──────── Exercise data
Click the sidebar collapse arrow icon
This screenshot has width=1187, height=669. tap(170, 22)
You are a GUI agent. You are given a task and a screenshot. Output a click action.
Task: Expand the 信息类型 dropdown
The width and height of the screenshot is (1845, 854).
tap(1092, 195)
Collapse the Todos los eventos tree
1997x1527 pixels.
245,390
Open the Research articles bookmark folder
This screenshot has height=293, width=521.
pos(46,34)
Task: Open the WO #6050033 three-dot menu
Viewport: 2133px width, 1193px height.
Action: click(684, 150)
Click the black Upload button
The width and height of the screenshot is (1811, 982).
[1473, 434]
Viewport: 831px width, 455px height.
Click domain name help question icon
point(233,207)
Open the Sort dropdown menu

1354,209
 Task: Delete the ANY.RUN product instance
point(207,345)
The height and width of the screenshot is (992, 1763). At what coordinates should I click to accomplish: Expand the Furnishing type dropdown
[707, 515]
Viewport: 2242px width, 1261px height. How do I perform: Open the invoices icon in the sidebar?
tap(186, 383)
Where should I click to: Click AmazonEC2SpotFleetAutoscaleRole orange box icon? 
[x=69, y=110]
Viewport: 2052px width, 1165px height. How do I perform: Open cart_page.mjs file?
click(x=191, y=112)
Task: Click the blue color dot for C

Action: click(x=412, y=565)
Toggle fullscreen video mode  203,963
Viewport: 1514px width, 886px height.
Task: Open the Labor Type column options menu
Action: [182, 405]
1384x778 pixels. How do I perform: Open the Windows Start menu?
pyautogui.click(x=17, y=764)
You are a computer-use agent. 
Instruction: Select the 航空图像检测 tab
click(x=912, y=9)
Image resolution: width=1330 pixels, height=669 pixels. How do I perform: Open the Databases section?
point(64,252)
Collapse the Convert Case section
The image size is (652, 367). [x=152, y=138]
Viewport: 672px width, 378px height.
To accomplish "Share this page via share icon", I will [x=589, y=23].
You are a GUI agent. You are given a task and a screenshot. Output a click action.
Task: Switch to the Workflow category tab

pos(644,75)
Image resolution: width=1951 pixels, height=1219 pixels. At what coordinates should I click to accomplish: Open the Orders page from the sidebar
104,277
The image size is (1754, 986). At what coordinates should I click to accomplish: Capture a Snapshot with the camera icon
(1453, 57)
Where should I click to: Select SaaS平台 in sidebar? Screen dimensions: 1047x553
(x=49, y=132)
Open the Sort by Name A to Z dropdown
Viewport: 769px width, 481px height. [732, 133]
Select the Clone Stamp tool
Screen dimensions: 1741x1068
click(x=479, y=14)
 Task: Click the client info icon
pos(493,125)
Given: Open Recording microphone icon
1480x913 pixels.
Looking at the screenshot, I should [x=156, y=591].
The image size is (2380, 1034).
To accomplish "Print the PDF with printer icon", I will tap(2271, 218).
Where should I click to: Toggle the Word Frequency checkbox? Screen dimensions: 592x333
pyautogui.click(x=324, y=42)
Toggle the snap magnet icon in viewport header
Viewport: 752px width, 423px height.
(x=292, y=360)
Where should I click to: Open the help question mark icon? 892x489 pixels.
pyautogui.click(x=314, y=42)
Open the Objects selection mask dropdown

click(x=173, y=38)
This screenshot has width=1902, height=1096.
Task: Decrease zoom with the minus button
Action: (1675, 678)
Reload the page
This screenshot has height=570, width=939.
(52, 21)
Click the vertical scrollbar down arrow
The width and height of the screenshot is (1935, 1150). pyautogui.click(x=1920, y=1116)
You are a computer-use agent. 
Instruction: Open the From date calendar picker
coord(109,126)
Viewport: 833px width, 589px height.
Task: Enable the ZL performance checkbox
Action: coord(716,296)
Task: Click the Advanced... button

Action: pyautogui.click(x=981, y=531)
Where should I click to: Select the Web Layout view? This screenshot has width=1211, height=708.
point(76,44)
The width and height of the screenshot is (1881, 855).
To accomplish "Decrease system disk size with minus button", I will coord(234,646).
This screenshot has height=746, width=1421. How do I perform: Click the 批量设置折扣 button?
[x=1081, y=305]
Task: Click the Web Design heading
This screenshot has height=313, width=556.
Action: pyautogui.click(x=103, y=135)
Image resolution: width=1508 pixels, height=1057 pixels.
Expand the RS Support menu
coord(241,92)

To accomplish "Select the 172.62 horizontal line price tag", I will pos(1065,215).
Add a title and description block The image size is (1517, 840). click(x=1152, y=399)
────────────────
Write the data above out again in full, exactly.

Click the sidebar collapse arrow icon
This screenshot has width=1187, height=669. tap(170, 22)
You are a GUI agent. You are given a task and a screenshot. Output a click action.
Task: Expand the 信息类型 dropdown
The width and height of the screenshot is (1845, 854).
tap(1092, 195)
Collapse the Todos los eventos tree
1997x1527 pixels.
245,390
Open the Research articles bookmark folder
This screenshot has height=293, width=521.
pos(46,34)
Task: Open the WO #6050033 three-dot menu
Viewport: 2133px width, 1193px height.
Action: click(684, 150)
Click the black Upload button
The width and height of the screenshot is (1811, 982).
[1473, 434]
Viewport: 831px width, 455px height.
Click domain name help question icon
point(233,207)
Open the Sort dropdown menu

1354,209
 Task: Delete the ANY.RUN product instance
point(207,345)
The height and width of the screenshot is (992, 1763). At what coordinates should I click to accomplish: Expand the Furnishing type dropdown
[707, 515]
Viewport: 2242px width, 1261px height. How do I perform: Open the invoices icon in the sidebar?
tap(186, 383)
Where should I click to: Click AmazonEC2SpotFleetAutoscaleRole orange box icon? 
[x=69, y=110]
Viewport: 2052px width, 1165px height. How do I perform: Open cart_page.mjs file?
click(x=191, y=112)
Task: Click the blue color dot for C

Action: click(x=412, y=565)
Toggle fullscreen video mode  203,963
Viewport: 1514px width, 886px height.
Task: Open the Labor Type column options menu
Action: [182, 405]
1384x778 pixels. How do I perform: Open the Windows Start menu?
pyautogui.click(x=17, y=764)
You are a computer-use agent. 
Instruction: Select the 航空图像检测 tab
click(x=912, y=9)
Image resolution: width=1330 pixels, height=669 pixels. How do I perform: Open the Databases section?
point(64,252)
Collapse the Convert Case section
The image size is (652, 367). [x=152, y=138]
Viewport: 672px width, 378px height.
To accomplish "Share this page via share icon", I will [x=589, y=23].
You are a GUI agent. You are given a task and a screenshot. Output a click action.
Task: Switch to the Workflow category tab

pos(644,75)
Image resolution: width=1951 pixels, height=1219 pixels. At what coordinates should I click to accomplish: Open the Orders page from the sidebar
104,277
The image size is (1754, 986). At what coordinates should I click to accomplish: Capture a Snapshot with the camera icon
(1453, 57)
Where should I click to: Select SaaS平台 in sidebar? Screen dimensions: 1047x553
(x=49, y=132)
Open the Sort by Name A to Z dropdown
Viewport: 769px width, 481px height. [732, 133]
Select the Clone Stamp tool
Screen dimensions: 1741x1068
click(x=479, y=14)
 Task: Click the client info icon
pos(493,125)
Given: Open Recording microphone icon
1480x913 pixels.
Looking at the screenshot, I should [x=156, y=591].
The image size is (2380, 1034).
To accomplish "Print the PDF with printer icon", I will tap(2271, 218).
Where should I click to: Toggle the Word Frequency checkbox? Screen dimensions: 592x333
pyautogui.click(x=324, y=42)
Toggle the snap magnet icon in viewport header
Viewport: 752px width, 423px height.
(x=292, y=360)
Where should I click to: Open the help question mark icon? 892x489 pixels.
pyautogui.click(x=314, y=42)
Open the Objects selection mask dropdown

click(x=173, y=38)
This screenshot has width=1902, height=1096.
Task: Decrease zoom with the minus button
Action: (1675, 678)
Reload the page
This screenshot has height=570, width=939.
(52, 21)
Click the vertical scrollbar down arrow
The width and height of the screenshot is (1935, 1150). pyautogui.click(x=1920, y=1116)
You are a computer-use agent. 
Instruction: Open the From date calendar picker
coord(109,126)
Viewport: 833px width, 589px height.
Task: Enable the ZL performance checkbox
Action: coord(716,296)
Task: Click the Advanced... button

Action: pyautogui.click(x=981, y=531)
Where should I click to: Select the Web Layout view? This screenshot has width=1211, height=708.
point(76,44)
The width and height of the screenshot is (1881, 855).
To accomplish "Decrease system disk size with minus button", I will coord(234,646).
This screenshot has height=746, width=1421. How do I perform: Click the 批量设置折扣 button?
[x=1081, y=305]
Task: Click the Web Design heading
This screenshot has height=313, width=556.
Action: pyautogui.click(x=103, y=135)
Image resolution: width=1508 pixels, height=1057 pixels.
Expand the RS Support menu
coord(241,92)

To accomplish "Select the 172.62 horizontal line price tag", I will pos(1065,215).
Add a title and description block The image size is (1517, 840). click(x=1152, y=399)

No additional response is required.